Pernyataan tersebut disampaikan Farhan di Bandung, Senin. Ia menilai angka itu cukup besar sehingga perlu disikapi secara serius, namun tetap dengan pendekatan yang hati-hati agar tidak menimbulkan kepanikan di masyarakat.
“Angkanya 75 ribu. Ini bukan kecil. Tapi kita juga hati-hati menyikapinya,” ujarnya.
Farhan mengakui salah satu tantangan terbesar dalam isu kesehatan mental adalah sikap penyangkalan, terutama dari orang tua yang kerap merasa kondisi anaknya baik-baik saja dan enggan mengakui kemungkinan adanya persoalan.
“Ketika bicara gangguan mental, kita sering lihat ke anak orang lain. Jarang yang refleksi ke diri sendiri, jangan-jangan anak saya,” katanya.
Ia menegaskan Pemerintah Kota Bandung tidak akan mengumbar data tersebut secara berlebihan. Menurutnya, penanganan isu kesehatan mental akan dilakukan secara bertahap dan terukur, tanpa kampanye besar-besaran yang berpotensi memicu keresahan publik.
“Ini masuknya pelan-pelan. Tidak pakai kampanye besar-besaran,” ujar Farhan.

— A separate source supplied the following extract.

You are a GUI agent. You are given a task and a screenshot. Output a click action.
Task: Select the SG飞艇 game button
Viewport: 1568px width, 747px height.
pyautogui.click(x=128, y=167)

Sebagai langkah konkret, Pemkot Bandung berencana menyinkronkan layanan kesehatan mental hingga ke tingkat puskesmas. Ke depan, seluruh puskesmas di Kota Bandung ditargetkan memiliki layanan psikologi klinis guna memperkuat deteksi dini dan pendampingan bagi pelajar yang membutuhkan.